=== Data supplied ===

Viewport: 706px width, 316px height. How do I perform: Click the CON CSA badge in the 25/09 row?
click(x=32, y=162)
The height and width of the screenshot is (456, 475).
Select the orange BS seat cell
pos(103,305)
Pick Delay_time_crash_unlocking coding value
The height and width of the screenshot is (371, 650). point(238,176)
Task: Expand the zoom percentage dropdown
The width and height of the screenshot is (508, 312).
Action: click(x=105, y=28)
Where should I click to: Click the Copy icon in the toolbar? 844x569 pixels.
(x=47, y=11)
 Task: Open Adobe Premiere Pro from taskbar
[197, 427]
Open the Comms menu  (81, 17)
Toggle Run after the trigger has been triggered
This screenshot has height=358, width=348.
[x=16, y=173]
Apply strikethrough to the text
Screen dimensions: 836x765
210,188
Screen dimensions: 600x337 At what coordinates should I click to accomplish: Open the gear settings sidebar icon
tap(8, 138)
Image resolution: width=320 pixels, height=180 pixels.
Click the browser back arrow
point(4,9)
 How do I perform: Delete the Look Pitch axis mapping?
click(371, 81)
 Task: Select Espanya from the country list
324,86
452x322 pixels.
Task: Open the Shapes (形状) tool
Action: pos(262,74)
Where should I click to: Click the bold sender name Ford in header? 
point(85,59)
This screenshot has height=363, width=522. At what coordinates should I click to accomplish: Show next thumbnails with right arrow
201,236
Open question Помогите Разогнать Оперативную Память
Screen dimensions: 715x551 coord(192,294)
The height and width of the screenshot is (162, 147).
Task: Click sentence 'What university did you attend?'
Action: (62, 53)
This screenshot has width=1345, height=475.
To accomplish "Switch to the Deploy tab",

===

• Aim of the exercise: Type out the whole of the data again, exactly as shown.

• Finished exercise:
Viewport: 706px width, 316px height. How do I perform: Click the CON CSA badge in the 25/09 row?
click(x=32, y=162)
The height and width of the screenshot is (456, 475).
Select the orange BS seat cell
pos(103,305)
Pick Delay_time_crash_unlocking coding value
The height and width of the screenshot is (371, 650). point(238,176)
Task: Expand the zoom percentage dropdown
The width and height of the screenshot is (508, 312).
Action: click(x=105, y=28)
Where should I click to: Click the Copy icon in the toolbar? 844x569 pixels.
(x=47, y=11)
 Task: Open Adobe Premiere Pro from taskbar
[197, 427]
Open the Comms menu  (81, 17)
Toggle Run after the trigger has been triggered
This screenshot has height=358, width=348.
[x=16, y=173]
Apply strikethrough to the text
Screen dimensions: 836x765
210,188
Screen dimensions: 600x337 At what coordinates should I click to accomplish: Open the gear settings sidebar icon
tap(8, 138)
Image resolution: width=320 pixels, height=180 pixels.
Click the browser back arrow
point(4,9)
 How do I perform: Delete the Look Pitch axis mapping?
click(371, 81)
 Task: Select Espanya from the country list
324,86
452x322 pixels.
Task: Open the Shapes (形状) tool
Action: pos(262,74)
Where should I click to: Click the bold sender name Ford in header? 
point(85,59)
This screenshot has height=363, width=522. At what coordinates should I click to accomplish: Show next thumbnails with right arrow
201,236
Open question Помогите Разогнать Оперативную Память
Screen dimensions: 715x551 coord(192,294)
The height and width of the screenshot is (162, 147).
Task: Click sentence 'What university did you attend?'
Action: (62, 53)
This screenshot has width=1345, height=475.
To accomplish "Switch to the Deploy tab",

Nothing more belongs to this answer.